Abusers refusing to stay away

More than 12,000 New Zealanders have repeatedly breached court orders to stay away from their victims, and one person has been convicted for doing so 14 times.

Amy Adams
Amy Adams

Ministry of Justice figures released to the New Zealand Herald paint a disturbing picture of family violence in New Zealand, showing 12,157 people have been convicted for 20,864 protection order breaches in the 11 years to December 31, 2015.

A protection order is a court-imposed sanction to keep an offender away from their victims, and those at the front line believe the data is the tip of the iceberg as victims are too scared to report the crimes.

Released to the Herald under the Official Information Act, the data shows some offenders repeatedly flouting the orders.
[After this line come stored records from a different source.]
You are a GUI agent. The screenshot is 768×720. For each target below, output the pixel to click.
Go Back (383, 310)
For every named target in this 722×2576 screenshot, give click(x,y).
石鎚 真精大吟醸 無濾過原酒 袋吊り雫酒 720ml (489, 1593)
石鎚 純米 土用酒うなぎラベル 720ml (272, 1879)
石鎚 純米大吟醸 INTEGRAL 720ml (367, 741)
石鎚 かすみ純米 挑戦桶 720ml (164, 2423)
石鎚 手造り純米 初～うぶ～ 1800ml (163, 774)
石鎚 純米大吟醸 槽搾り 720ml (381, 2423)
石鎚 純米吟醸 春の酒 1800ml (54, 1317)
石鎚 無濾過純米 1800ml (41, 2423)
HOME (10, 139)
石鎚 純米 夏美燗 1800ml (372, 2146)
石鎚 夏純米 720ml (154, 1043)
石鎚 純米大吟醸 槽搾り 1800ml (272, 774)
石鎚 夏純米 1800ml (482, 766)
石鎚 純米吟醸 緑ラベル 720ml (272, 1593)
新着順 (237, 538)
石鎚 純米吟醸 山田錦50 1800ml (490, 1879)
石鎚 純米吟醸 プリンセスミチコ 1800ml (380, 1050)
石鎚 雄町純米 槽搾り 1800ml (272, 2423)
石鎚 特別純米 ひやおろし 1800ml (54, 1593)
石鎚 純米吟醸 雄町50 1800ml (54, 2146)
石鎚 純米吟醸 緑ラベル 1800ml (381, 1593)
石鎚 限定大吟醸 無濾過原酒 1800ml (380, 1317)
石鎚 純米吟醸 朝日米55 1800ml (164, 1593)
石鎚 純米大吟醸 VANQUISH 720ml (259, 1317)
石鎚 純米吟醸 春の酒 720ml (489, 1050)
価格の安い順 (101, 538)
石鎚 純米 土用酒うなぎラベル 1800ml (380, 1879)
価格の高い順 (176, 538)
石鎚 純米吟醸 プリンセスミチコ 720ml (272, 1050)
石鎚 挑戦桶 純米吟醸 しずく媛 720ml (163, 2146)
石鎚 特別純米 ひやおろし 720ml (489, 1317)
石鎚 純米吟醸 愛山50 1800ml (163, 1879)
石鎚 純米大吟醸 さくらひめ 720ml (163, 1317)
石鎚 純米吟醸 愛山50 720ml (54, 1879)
One person in the Manawatu/Wairarapa area was convicted 14 times for breaching an order, and another in the Bay of Plenty/Coromandel area has been convicted for 13 breaches.

Three people were convicted for 12 breaches, two for 11 breaches and 10 for 10 breaches. The date show 129 convictions for six breaches, 237 for five breaches, 486 for four, 1075 for three and 2654 for two.

Males committed 97% of the breaches and offenders aged in their 30s committed about a third. The breaches were not declining over time: 2241 offenders were convicted last year - a rate higher than any other year in the period.

Shine director Jill Proudfoot said it was widely accepted that many breaches went unreported.

"It is very much the tip of the iceberg. Quite often people who have a protection order will not bother to report what might be considered a low-level breach because they are not responded to seriously enough.

"We have experience with a lot of women who report breaches and find that the response to that from the police or from courts puts them at further risk.

"There seems to be a view among police and judiciary that a breach of a protection order has degrees of seriousness and I think that completely goes against the intent of the original legislation."

Ms Proudfoot said every breach should result in an arrest and an offender being taken into custody.

"There is always the risk of retaliation, but if you report something and it doesn't result in the person being kept away from you how can you guarantee your, or your family's, safety?"

Ministry of Justice general manager of district courts, Heather Baggott, said: "Breaches are taken seriously by police and the courts and the number of convictions reflects this.

"In September 2013, the maximum penalty for breaching a protection order was increased from two to three years' imprisonment. About a third of all people convicted of breaching a protection order are sentenced to imprisonment."

Justice Minister Amy Adams said the Government was committed to protecting victims. Yesterday, she announced a new risk assessment model to better protect victims was under consultation.

"Rates of conviction show people are being prosecuted more often by police as well as greater reporting, both of which are good. It's good to see discharge without conviction is now almost never given."

What to do

If you're in danger NOW:

• Phone the police on 111 or ask neighbours or friends to ring for you

• Run outside and head for where there are other people

• Scream for help so your neighbours can hear you

• Take the children with you

• Don't stop to get anything else

•  If you are being abused, remember it's not your fault. Violence is never okay

- NZ Herald

Comments

You can raise the maximums all you like but it makes very little difference as few people for any crime receive the maximum. Governments like maximums as it makes them look good while actually doing nothing meaningful and not affecting budgets for the justice sector. A more meaningful approach would be to raise the minimum and lower the threshold at which it is applied.